Source: CMS.gov. “2014–2024 Projections of National Health Expenditures Data Released.” www.cms.gov/Newsroom/MediaReleaseDatabase/Press-releases/2015-Press-releases-items/2015-07-28-2.html
$38 Million Awarded to Improve Health Information Sharing
The Department of Health and Human Services’ (HHS) Office of the National Coordinator for Health Information Technology (ONC) announced 20 awardees for three health information technology (health IT) grant programs totaling about $38 million.
- Advance Interoperable Health Information Technology Services to Support Health Information Exchange – $29.6 million to 12 states or state-designated entities expanding the adoption, capabilities and use of health information exchanges.
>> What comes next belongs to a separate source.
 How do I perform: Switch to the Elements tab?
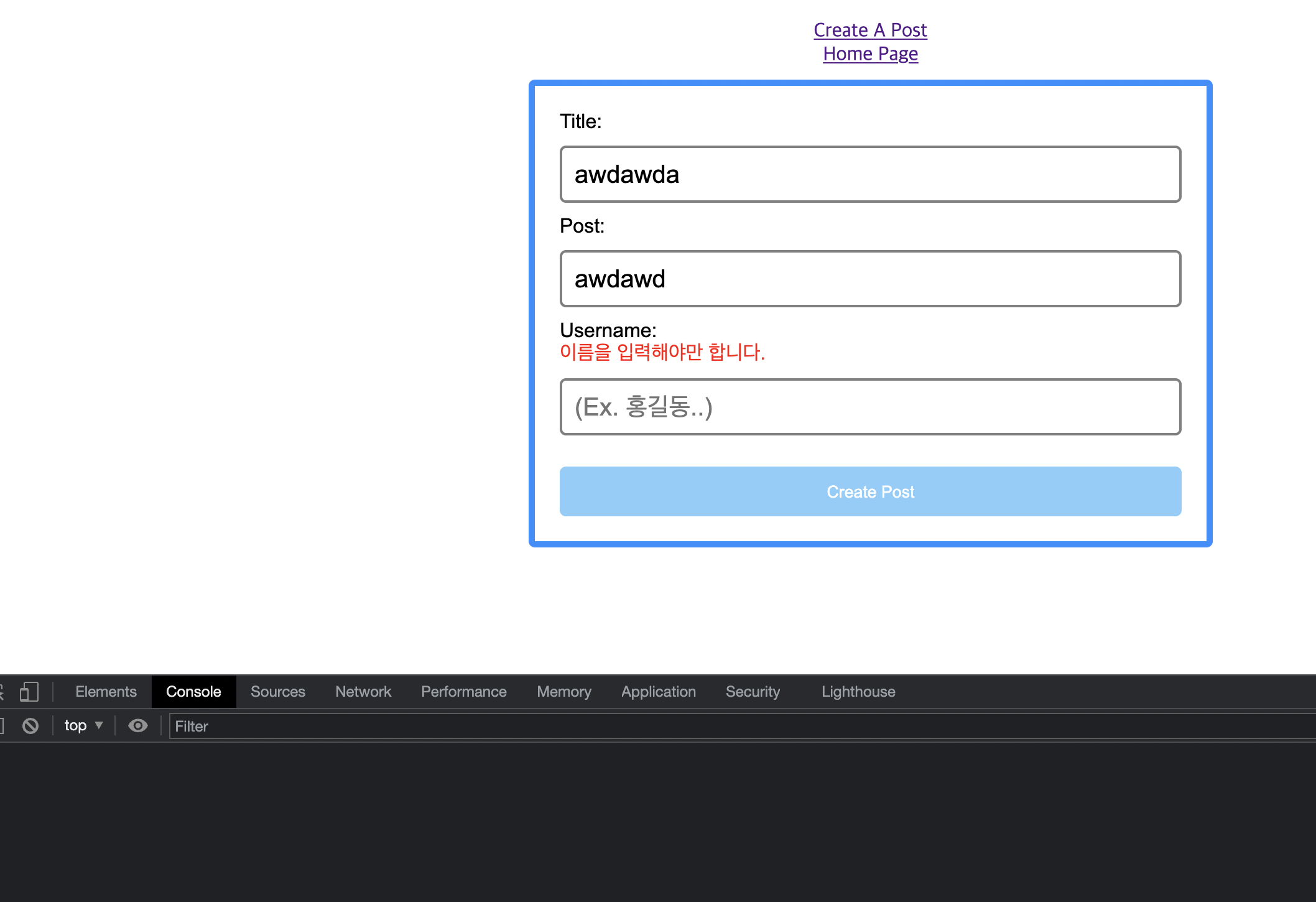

- The Community Health Peer Learning Program – $2.2 million to AcademyHealth to work with 15 communities on population health. The communities must identify data solutions, accelerate local progress, disseminate best practices and help inform national strategy around population health challenges.
- The Workforce Training Program – $6.7 million to seven grantees to update training materials and train incumbent healthcare workers to use new health information technologies in a variety of settings.
Project ECHO Gets $14 Million GE Foundation Grant to Expand Access to Care
The GE Foundation will award $14 million over three years to help increase the number of federally qualified health centers (FQHCs) participating in Project ECHO® (Extension for Community Healthcare Outcomes). In addition, Project ECHO will partner with the Institute for Healthcare Improvement to design and implement a quality-improvement ECHO program to support FQHCs in improving effectiveness and efficiency.
Through ECHO, community-based primary care providers train in a select specialty area, such as HIV/AIDS or behavioral health, so patients can get needed specialty care in their own communities. Project ECHO also links community providers via videoconference with specialist care teams at academic medical centers to manage patients who require complex specialty care. “This support from the GE Foundation will help make access to high-quality specialty care a reality for people in rural and underserved communities,” said Sanjeev Arora, MD, FACP, FACG, Project ECHO’s creator. "In the process, it will save and improve many, many lives.”